___ Records for the task ___
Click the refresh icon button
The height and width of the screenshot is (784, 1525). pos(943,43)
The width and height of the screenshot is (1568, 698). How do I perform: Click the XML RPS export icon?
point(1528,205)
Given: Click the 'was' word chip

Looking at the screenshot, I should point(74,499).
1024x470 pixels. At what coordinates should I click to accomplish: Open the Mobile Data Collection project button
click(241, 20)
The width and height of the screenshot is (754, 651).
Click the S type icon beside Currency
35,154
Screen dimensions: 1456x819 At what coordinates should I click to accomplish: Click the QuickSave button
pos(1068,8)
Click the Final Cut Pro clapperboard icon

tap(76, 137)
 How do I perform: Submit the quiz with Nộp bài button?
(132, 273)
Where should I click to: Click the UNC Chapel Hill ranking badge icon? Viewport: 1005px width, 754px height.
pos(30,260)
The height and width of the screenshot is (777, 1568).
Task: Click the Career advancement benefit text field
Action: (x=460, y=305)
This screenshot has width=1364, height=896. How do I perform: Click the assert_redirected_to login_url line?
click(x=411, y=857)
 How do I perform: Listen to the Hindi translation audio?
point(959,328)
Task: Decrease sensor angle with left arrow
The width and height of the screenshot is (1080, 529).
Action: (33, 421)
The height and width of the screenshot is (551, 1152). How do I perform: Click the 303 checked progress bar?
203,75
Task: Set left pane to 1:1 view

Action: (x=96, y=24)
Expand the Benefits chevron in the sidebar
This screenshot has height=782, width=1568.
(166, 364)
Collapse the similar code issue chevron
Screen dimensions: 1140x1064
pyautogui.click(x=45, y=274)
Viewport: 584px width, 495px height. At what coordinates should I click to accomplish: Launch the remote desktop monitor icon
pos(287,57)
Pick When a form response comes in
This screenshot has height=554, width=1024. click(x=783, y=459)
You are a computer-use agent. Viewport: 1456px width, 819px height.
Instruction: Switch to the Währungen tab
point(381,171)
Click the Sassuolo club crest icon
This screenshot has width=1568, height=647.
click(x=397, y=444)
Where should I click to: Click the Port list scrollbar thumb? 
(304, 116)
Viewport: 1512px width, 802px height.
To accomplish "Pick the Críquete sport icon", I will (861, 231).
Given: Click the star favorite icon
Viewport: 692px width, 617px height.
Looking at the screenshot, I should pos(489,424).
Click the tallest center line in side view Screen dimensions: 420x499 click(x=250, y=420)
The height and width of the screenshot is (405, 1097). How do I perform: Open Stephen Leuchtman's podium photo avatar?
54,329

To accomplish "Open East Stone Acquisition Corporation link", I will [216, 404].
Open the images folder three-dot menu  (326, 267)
___
Pull out each line above that contains the string "will", and copy it in full.

To accomplish "Pick the Críquete sport icon", I will (861, 231).
To accomplish "Open East Stone Acquisition Corporation link", I will [216, 404].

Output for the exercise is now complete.